Dans Sourires pincés, son vrai début, Coquecigrues, La Lanterne sourde et Le Vigneron dans sa vigne, les histoires villageoises se mêlent aux croquis parisiens. L'Écornifleur et La Maîtresse, écrits en réaction contre les romans psychologiques et mondains (Bourget, Maupassant), relatent les aventures sentimentales peu reluisantes d'un pâle homme de lettres, l'une dans un ménage bourgeois, l'autre avec une femme entretenue. C'est l'impitoyable constat du médiocre et du banal.

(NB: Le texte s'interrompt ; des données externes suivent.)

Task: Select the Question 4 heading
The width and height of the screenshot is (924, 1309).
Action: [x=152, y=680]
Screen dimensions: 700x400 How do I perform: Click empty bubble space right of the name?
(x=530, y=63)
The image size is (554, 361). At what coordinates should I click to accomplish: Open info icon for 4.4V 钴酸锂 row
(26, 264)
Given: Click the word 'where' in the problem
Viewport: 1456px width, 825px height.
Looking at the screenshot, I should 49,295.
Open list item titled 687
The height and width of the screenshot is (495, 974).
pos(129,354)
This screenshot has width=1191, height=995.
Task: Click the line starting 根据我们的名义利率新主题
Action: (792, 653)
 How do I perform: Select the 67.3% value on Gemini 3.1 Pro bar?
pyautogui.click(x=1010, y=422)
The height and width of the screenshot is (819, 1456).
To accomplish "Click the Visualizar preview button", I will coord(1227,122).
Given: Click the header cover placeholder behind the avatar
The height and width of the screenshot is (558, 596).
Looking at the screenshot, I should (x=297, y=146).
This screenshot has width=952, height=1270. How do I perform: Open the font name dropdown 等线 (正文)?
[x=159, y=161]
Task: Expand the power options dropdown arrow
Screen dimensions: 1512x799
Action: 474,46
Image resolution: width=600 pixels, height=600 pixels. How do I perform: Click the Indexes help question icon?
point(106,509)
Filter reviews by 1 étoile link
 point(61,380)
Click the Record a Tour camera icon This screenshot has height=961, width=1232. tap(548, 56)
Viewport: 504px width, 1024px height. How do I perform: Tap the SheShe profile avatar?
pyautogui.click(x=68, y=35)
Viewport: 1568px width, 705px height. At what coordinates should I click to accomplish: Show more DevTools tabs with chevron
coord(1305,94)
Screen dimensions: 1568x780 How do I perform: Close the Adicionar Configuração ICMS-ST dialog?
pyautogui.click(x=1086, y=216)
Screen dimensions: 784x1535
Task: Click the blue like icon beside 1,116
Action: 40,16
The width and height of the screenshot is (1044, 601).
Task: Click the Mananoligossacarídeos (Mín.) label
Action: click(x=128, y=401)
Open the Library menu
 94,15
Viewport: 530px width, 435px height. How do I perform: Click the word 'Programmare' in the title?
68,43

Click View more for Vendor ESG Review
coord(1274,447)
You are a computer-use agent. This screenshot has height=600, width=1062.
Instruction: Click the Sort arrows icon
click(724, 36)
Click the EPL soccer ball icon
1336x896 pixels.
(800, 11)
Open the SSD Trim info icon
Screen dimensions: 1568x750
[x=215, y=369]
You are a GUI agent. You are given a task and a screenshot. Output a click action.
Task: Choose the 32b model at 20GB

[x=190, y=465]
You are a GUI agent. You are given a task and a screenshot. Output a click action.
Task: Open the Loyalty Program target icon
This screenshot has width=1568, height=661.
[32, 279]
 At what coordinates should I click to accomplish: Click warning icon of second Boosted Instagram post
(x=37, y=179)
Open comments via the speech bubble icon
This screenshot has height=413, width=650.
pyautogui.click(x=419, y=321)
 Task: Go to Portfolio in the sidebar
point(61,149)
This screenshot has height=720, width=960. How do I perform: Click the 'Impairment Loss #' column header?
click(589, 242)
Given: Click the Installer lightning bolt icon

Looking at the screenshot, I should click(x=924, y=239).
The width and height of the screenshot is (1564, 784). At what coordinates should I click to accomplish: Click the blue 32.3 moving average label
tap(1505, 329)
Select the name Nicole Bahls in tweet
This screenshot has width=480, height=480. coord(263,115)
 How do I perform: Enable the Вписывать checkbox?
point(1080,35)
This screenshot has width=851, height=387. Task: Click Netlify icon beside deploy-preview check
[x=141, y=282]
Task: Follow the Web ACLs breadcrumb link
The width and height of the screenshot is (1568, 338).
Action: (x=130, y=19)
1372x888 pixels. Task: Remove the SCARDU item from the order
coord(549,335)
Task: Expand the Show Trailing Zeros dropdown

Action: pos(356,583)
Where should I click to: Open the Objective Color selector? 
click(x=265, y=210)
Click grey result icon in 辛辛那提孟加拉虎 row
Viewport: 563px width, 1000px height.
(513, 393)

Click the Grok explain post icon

L'exemple et la réussite de ses amis (Rostand, Bernard, Capus) l'amenèrent à écrire pour le théâtre. Le théâtre de Renard sort de son oeuvre et de ses expériences. Il tourne autour du couple, du mariage et de la famille. On y retrouve les qualités de sa prose, dans la sobriété et la densité des répliques.

Attiré par le socialisme, lié avec Jaurès et Blum, il se sent une âme d'apôtre. Ardent dreyfusard, antimilitariste et anticlérical, il mène dans L'Écho de Clamecy le combat pour son idéal laïc et républicain. Il fait des conférences aux paysans et aux instituteurs. Si, à Paris, il est " paysan du Danube ", à Chitry (89), dont il est maire, il est " le Monsieur de Paris ".

Prématurément vieilli, il meurt en 1910, dans le modeste appartement où il a vécu depuis son mariage.